City employees failed to follow policies regarding public information requests that led to the release of Mayor-elect Hugh Hallman’s confidential tax records to his political opponent, an investigation has concluded.
As mayor, Hallman said he will work to protect the private information of Tempe residents and employees by installing more checks and balances.
“We need to have further discussions to ensure that the release of information is not subject to human judgment and error,” Hallman said.
The report, released Tuesday, made several recommendations to guard against future incidents, including offering more information about public records on the city’s Web site and more training for city employees.
Since more than one department was involved in handling the request for Hallman’s financial records by mayoral candidate and former Councilman Dennis Cahill, the report stated that the City Attorney’s Office should have been contacted.
Had the office been contacted, internal audit manager Ken Jones said the incident would have been avoided.
The report said the release violated city policy.

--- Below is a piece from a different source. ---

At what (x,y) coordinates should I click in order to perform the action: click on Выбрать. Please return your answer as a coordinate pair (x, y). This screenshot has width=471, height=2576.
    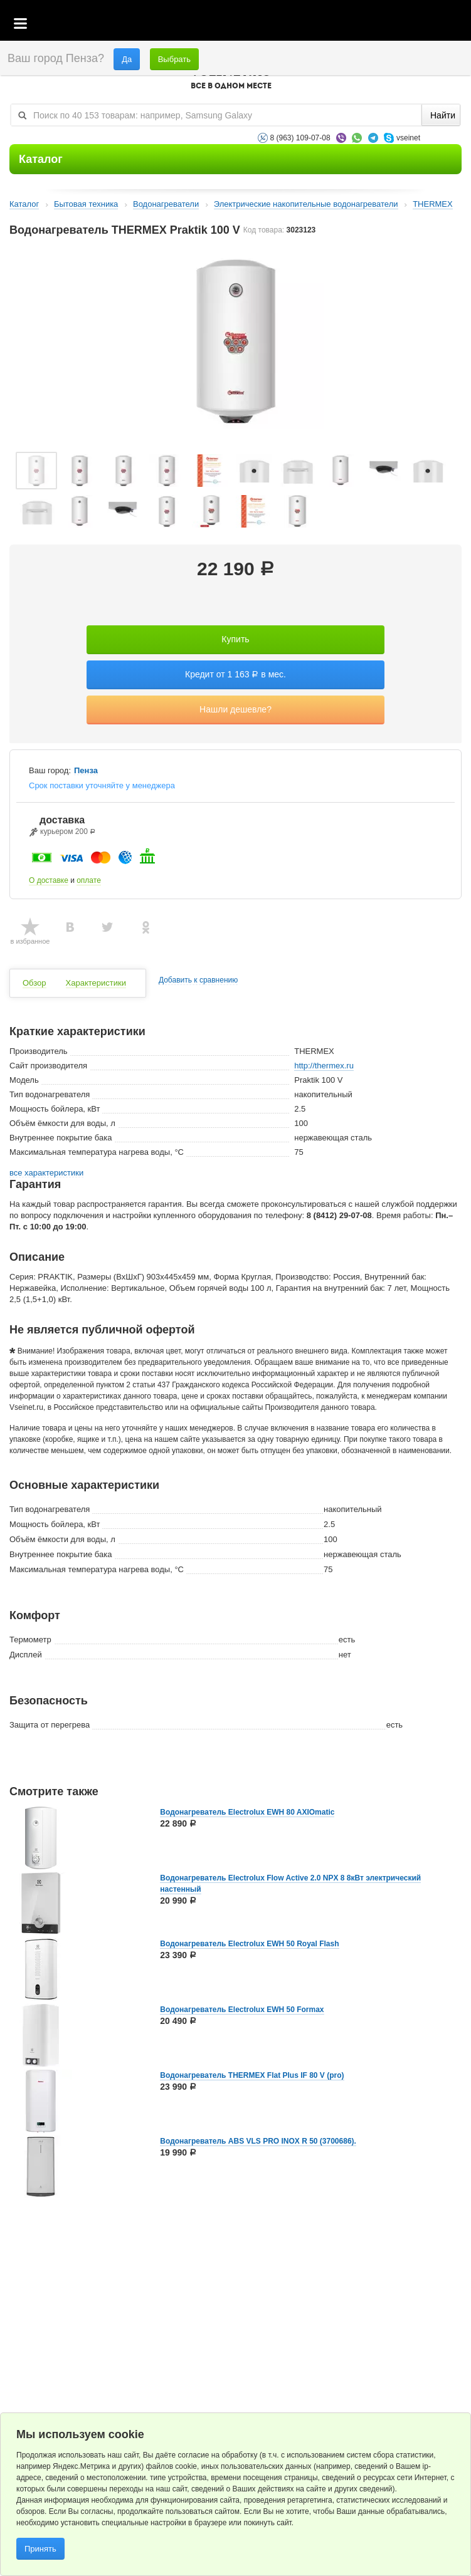
    Looking at the image, I should click on (174, 59).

However, City Attorney Marlene Pontrelli said her office was looking into whether any federal laws were broken.
The city could call for an independent inquiry if any laws were violated, said City Manager Will Manley.
Manley called for the investigation last month after Councilman Leonard Copple admitted that he supplied Cahill’s campaign with the tax records.
Copple said he requested Hallman’s financial information — but not his W-2 forms — from Tempe’s public information office. Copple also received copies of Hallman’s pay stubs, which contained bank account numbers.
Most of the information contained in the W-2 for an elected official, such as salary, is public information and must be provided in other forms upon request.